I was blessed recently to spend 3 weeks working in St. Ives, Cornwall, assisting a good friend of mine, Adam Kennerley, with his PhD research. We arrived in St. Ives train station on the 27th July and commenced work the next morning. We were investigating the impacts that increased numbers of jellyfish could have on the tourism industry.
So what did we actually do?
Each day we would walk to the beaches of St. Ives armed with clipboards and a dozen or so questionnaires each. Over the 3 weeks we surveyed 182 people with questions ranging from “How long are you in St. Ives” to “What comes to mind when I say the word Jellyfish’”.
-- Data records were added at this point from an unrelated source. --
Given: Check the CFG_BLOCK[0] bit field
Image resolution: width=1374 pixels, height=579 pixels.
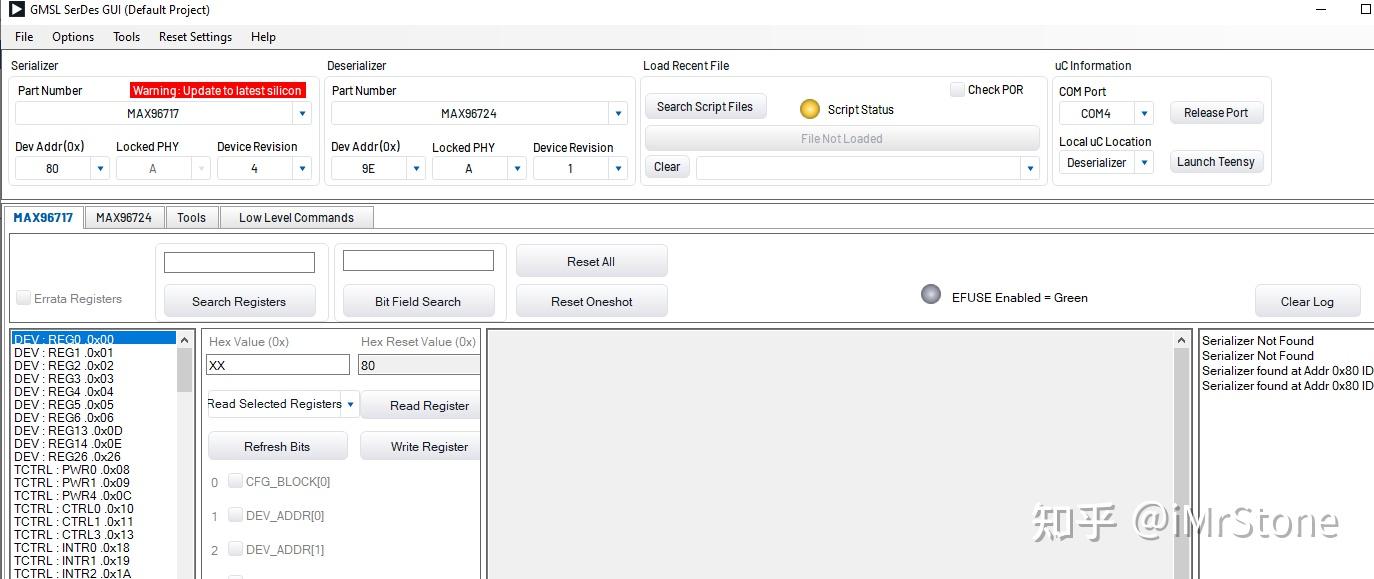Looking at the screenshot, I should click(236, 481).
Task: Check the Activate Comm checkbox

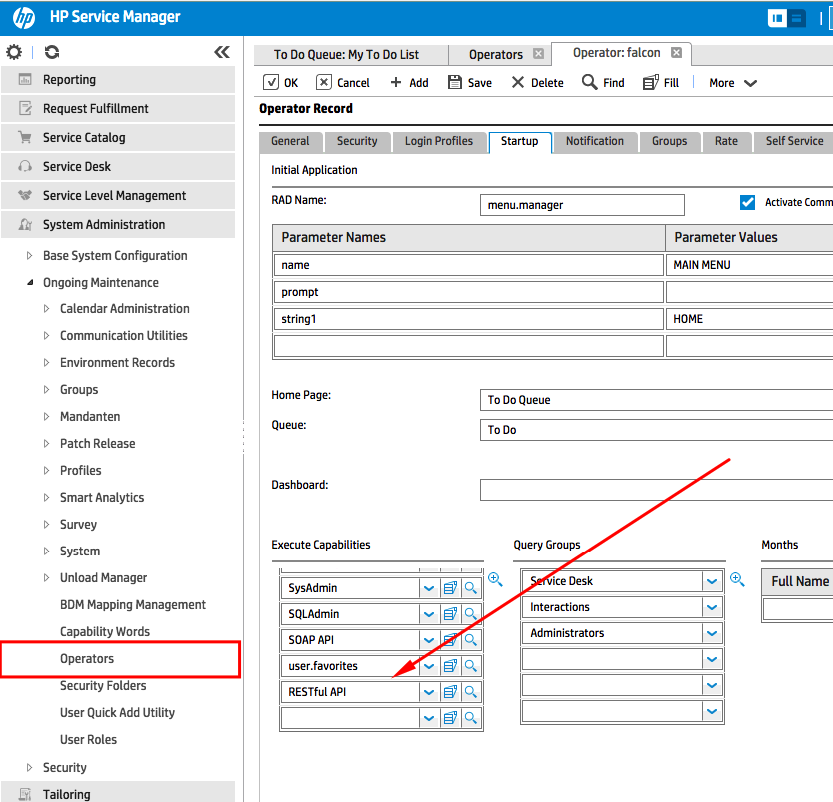Action: [747, 201]
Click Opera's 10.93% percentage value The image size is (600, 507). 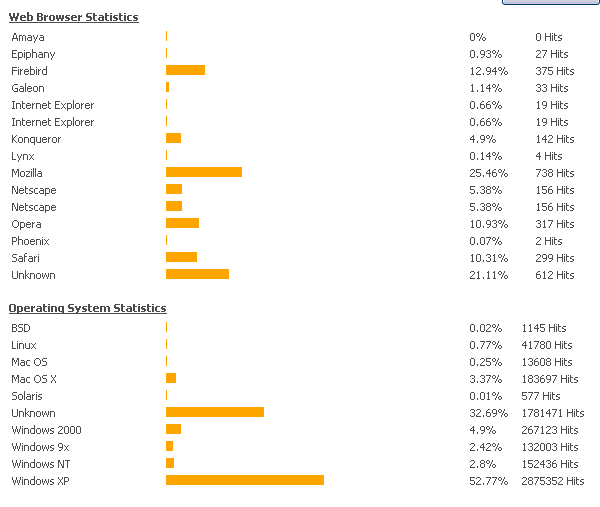488,224
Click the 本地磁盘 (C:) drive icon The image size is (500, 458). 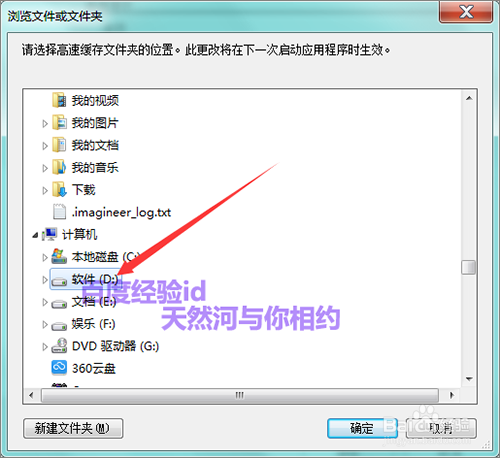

Their responses were varied, and people were soon interested when they realised that we weren’t trying to sell them anything or ask them for money. In fact, an incredible 70% of people we asked were happy to take part in our survey. Kids were always inquisitive, and their enthusiasm rubbed off on their parents. People who we’d interviewed earlier would approach us with photos, or show us to rock pools where there were jellyfish.
It’s not all work
I had the opportunity to explore the coastline and rock pools of St. Ives when I wasn’t working (either conducting surveys, or my usual data analysis job which I was still doing alongside the survey work). Even though I was working two jobs I still made time to wander to Porthmoer, where we conducted a lot of the surveys, to watch the sunset one evening. It was gorgeous.
We stayed at CoHort hostel in the centre of St. Ives. It was a very welcoming place, with people to match. Staying for 3 weeks we were soon considered long-termers and a part of the CoHort family. As I said at the beginning, I am blessed to have had this opportunity to meet some incredible people, gain some experience of socioeconomic surveys, and work in such a stunning place.